The use of M115 and M135 as alternative translation initiation sites was supported by the finding that no HBP35 translational product was
detected in the hbp35 [M115A and M135A] insertion mutant (KDP170). Moreover, recombinant HBP35 proteins with a C-terminal histidine-tag were produced in an E. coli strain expressing the hbp35 gene and purified by a histidine-tag purification system. Immunoblot analysis revealed that the purified products contained 40-, 29-, and 27-kDa proteins immunoreactive to the anti-HBP35 anitibody. Edman sequencing revealed that the N-terminal amino acid residue of the recombinant 27-kDa protein was M135 (Additional file 4). SAHA solubility dmso Hemin binding site of rHBP35 proteins Shibata et al. [7] found that a purified rHBP35 protein (Q22-P344) could bind hemin and
that HBP35 was suggested to possess a putative heme binding sequence (Y50CPGGK55).
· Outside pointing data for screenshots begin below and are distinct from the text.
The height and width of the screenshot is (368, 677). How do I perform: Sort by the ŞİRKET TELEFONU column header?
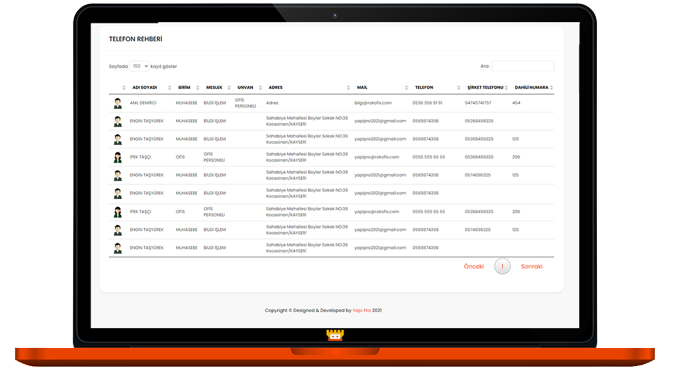(x=485, y=88)
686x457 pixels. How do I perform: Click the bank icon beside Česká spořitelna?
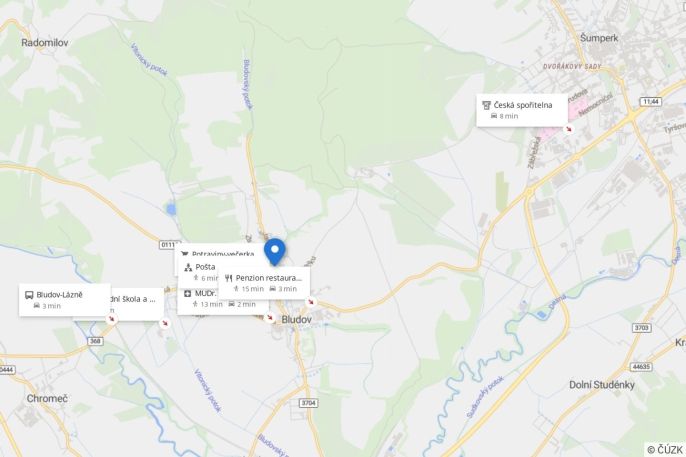coord(486,105)
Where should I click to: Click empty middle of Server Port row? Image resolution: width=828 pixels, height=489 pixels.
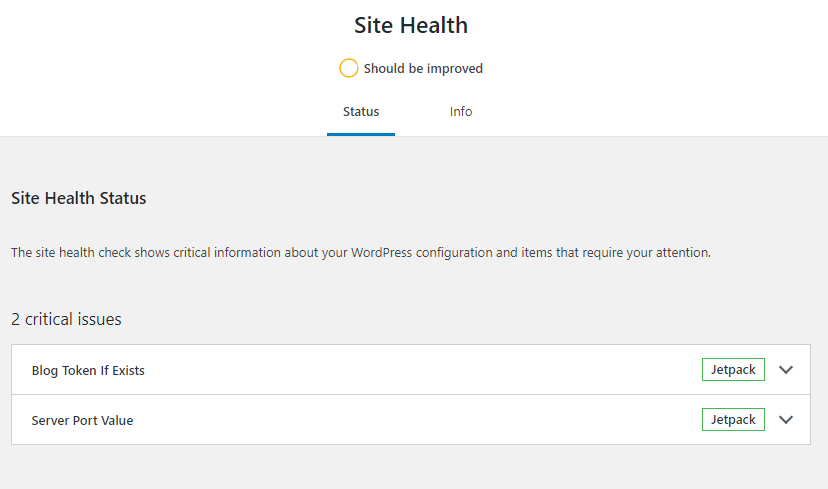coord(420,420)
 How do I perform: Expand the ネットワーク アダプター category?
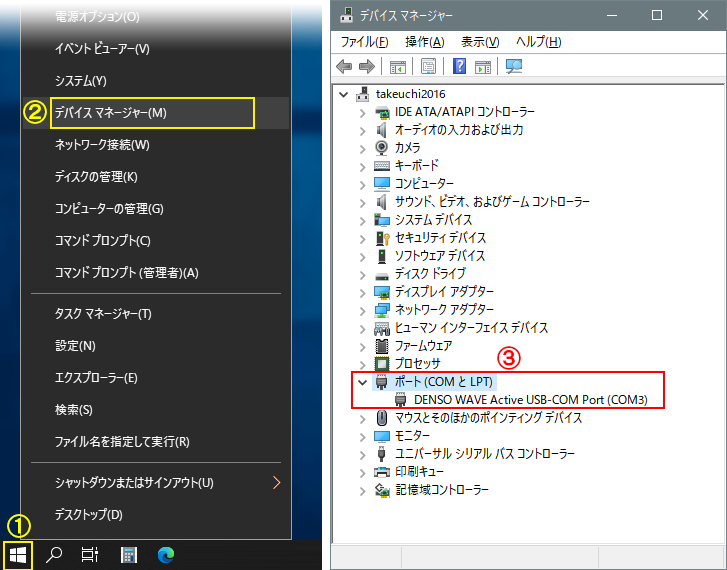363,310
To determine the hemin binding region of HBP35, we constructed and purified rHBP35 (Q22-P344), rHBP35 (Q22-P344 with C48S and C51S) and truncated rHBP35 (M135-P344) proteins with N-terminal histidine-tags using a histidine-tag purification system and carried out hemin binding assays using a hemoprotein peroxidase assay. As shown in QNZ solubility dmso Figure 4B, all of the rHBP35 (Q22-P344), rHBP35 (Q22-P344 with C48S and C51S) and truncated rHBP35 (M135-P344) proteins were found to have hemin binding ability, implying that the hemin binding site is located in check details M135-P344 of HBP35 protein. Figure 4 Hemin binding of various rHBP35 proteins. Two μg each of rHBP35(Q22-P344) (lane 1), rHBP35 (Q22-P344 with C48S C51S) (lane 2), truncated rHBP35(M135-P344) (lane 3), or lactoferrin as a negative control (lane 4) was treated with or without 1.5 μl of 1.25 mM hemin for 2 h at room temperature. A, CBB staining; B, peroxidase activity staining. Arrowheads indicate the hemin binding proteins. Effect of hemin depletion on growth of the hbp35 mutant Since
HBP35 protein is a hemin-binding protein, we determined the contribution of HBP35 proteins to acquisition or intracellular storage Silibinin of heme. The hbp35 insertion mutant, the full length deletion mutant, the complemented strain which was constructed by replacing the intact hbp35 gene into the hbp35 full length deletion mutant, and the wild-type strain were hemin-starved after being grown in enriched BHI broth containing hemin (Figure 5). Hemin starvation resulted in retardation of the growth of the hbp35 mutants compared to that of the wild type, whereas the complemented strain partially recovered the growth retardation of the hbp35 deletion mutant under the hemin-depleted condition. Even under the hemin replete condition, the hbp35 mutants grew more slowly than the wild type, suggesting that HBP35 plays a role in hemin utilization in a sufficient hemin concentration (5 μg/ml). Figure 5 Growth in hemin-containing BHI broth (0-48 h) and hemin-free BHI broth (after 48 h).